_Work request_
Within the records below, how many lines contain "agent"? The answer is that number alone.

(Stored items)
*** Begin section ***
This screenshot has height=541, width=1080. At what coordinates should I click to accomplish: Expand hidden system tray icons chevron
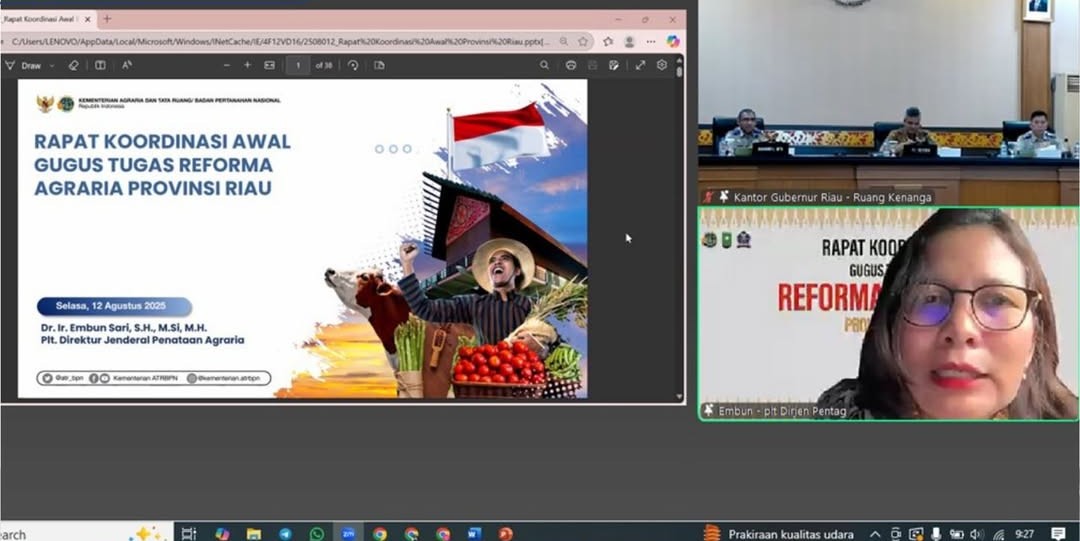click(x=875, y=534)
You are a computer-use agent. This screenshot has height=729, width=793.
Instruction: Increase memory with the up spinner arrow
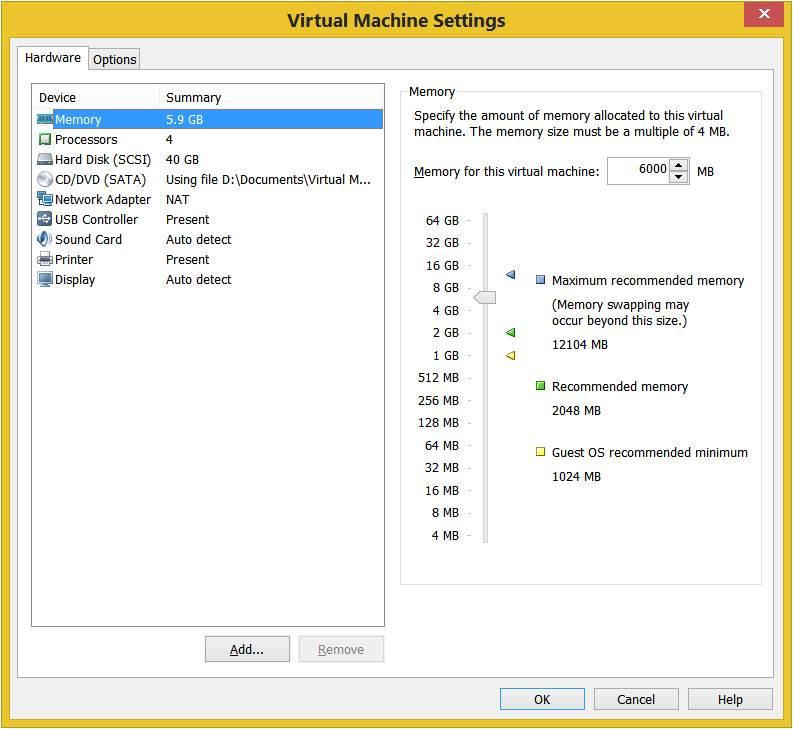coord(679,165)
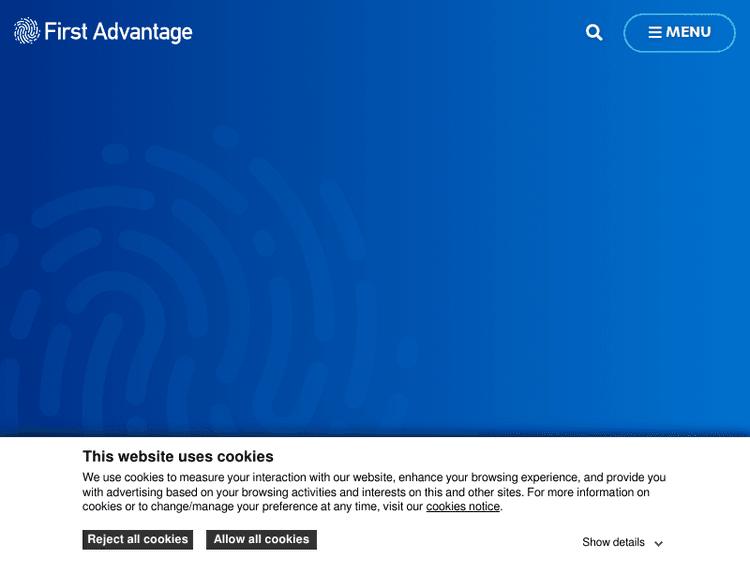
*** End section ***
*** Begin section ***
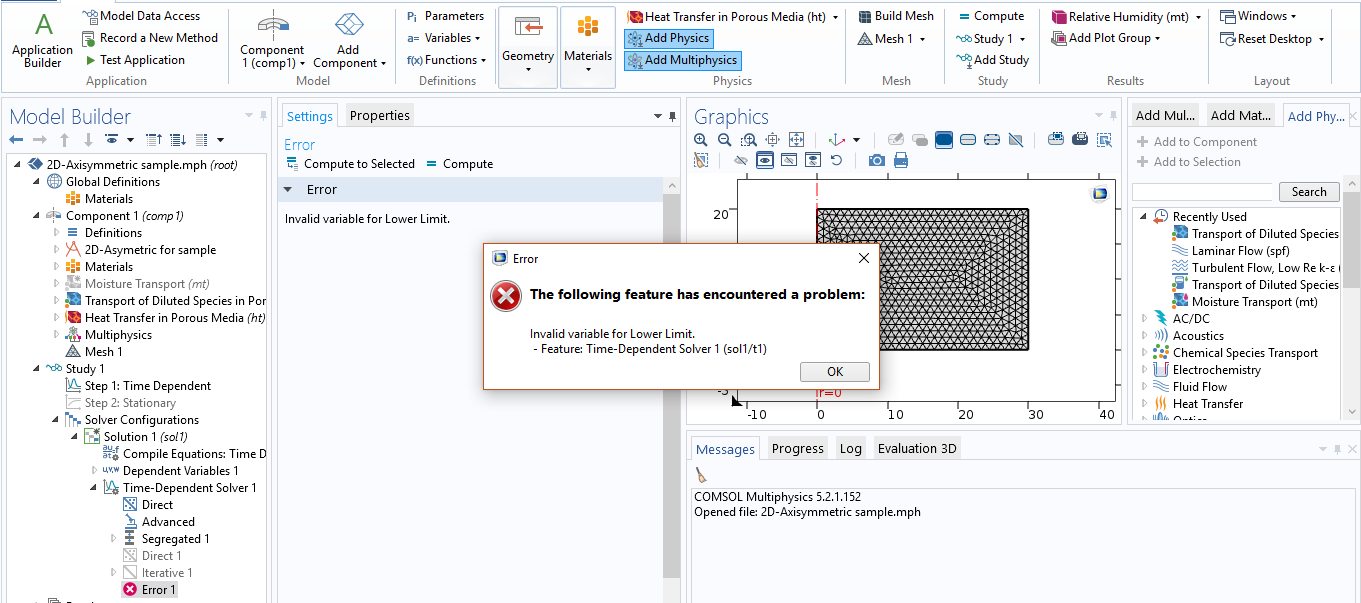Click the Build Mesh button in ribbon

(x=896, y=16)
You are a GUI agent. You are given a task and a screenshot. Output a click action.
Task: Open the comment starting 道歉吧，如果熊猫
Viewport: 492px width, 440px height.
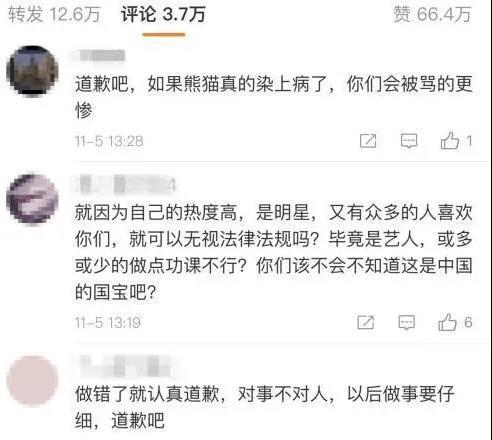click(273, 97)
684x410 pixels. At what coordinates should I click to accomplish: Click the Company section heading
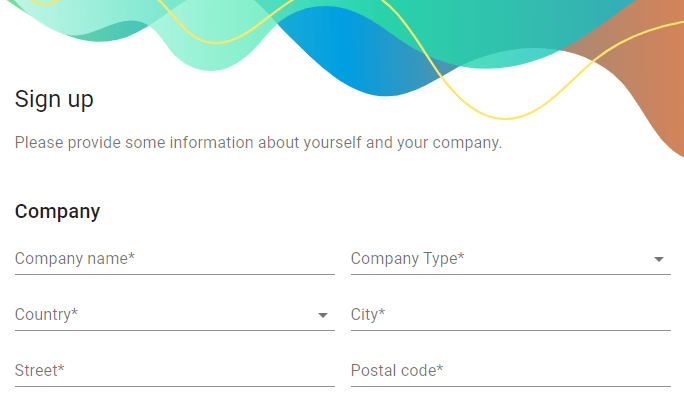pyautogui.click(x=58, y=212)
*** End section ***
_Response to the task_
2